■ **Exercise description**: Render the material below as a Markdown table with the columns Row and Line, numbering each nonblank line in order. Omit blank lines and leave the pictures out.

[Items listed in a dataset]
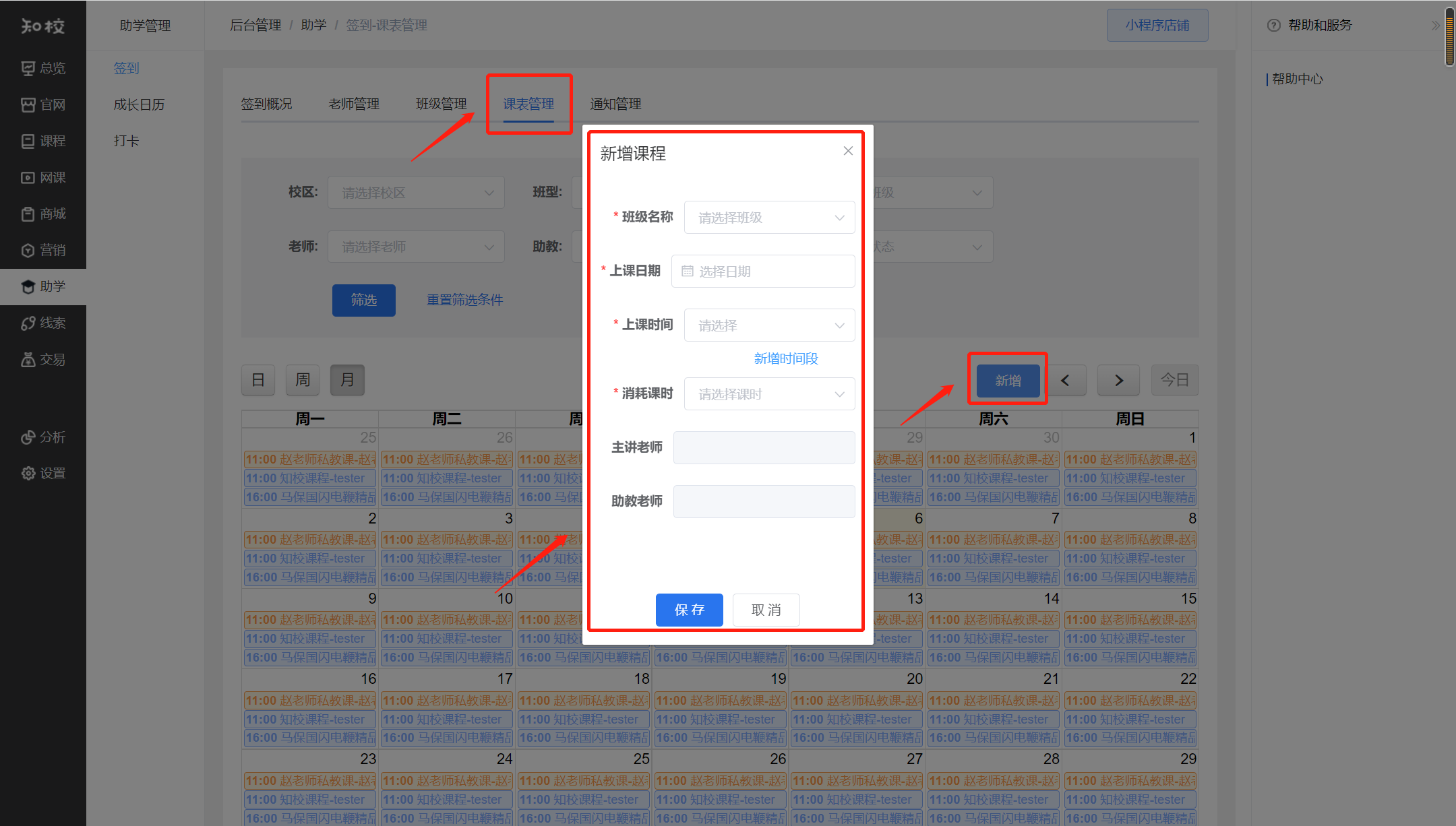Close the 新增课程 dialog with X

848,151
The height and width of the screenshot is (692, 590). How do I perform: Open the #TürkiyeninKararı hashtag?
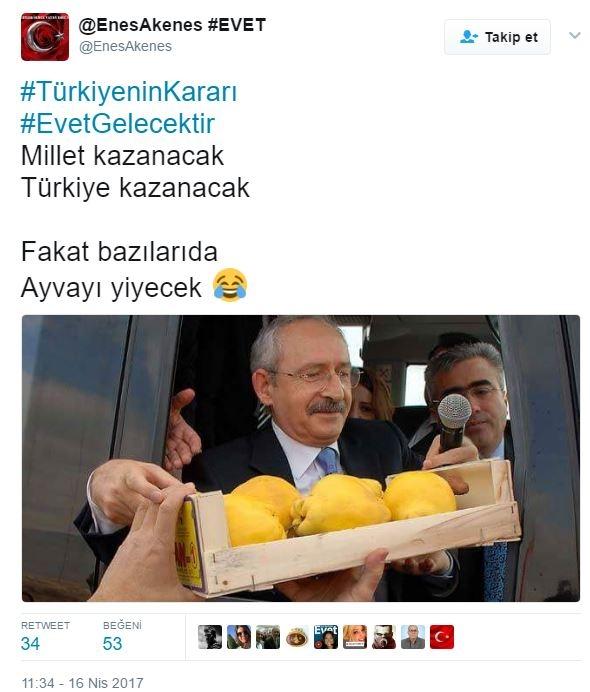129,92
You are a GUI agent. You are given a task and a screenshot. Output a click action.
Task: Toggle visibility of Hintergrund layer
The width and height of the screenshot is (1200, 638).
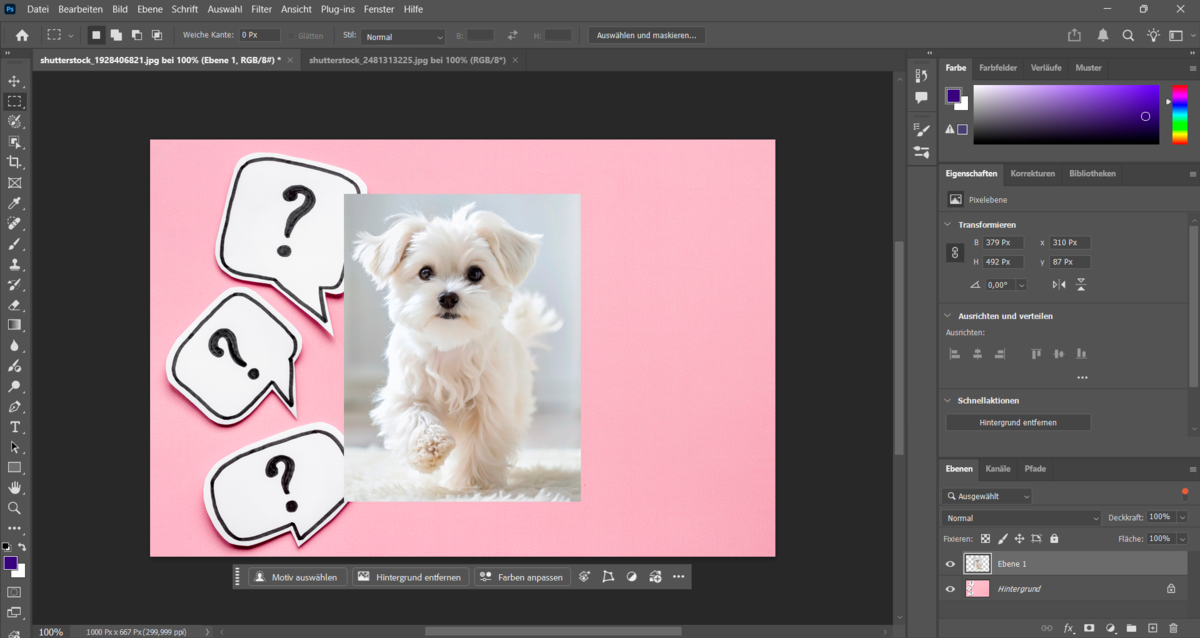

■ **Task response**:
| Row | Line |
|---|---|
| 1 | Close the 新增课程 dialog with X |
| 2 | 848,151 |
| 3 | The height and width of the screenshot is (692, 590). How do I perform: Open the #TürkiyeninKararı hashtag? |
| 4 | 129,92 |
| 5 | You are a GUI agent. You are given a task and a screenshot. Output a click action. |
| 6 | Task: Toggle visibility of Hintergrund layer |
| 7 | The width and height of the screenshot is (1200, 638). |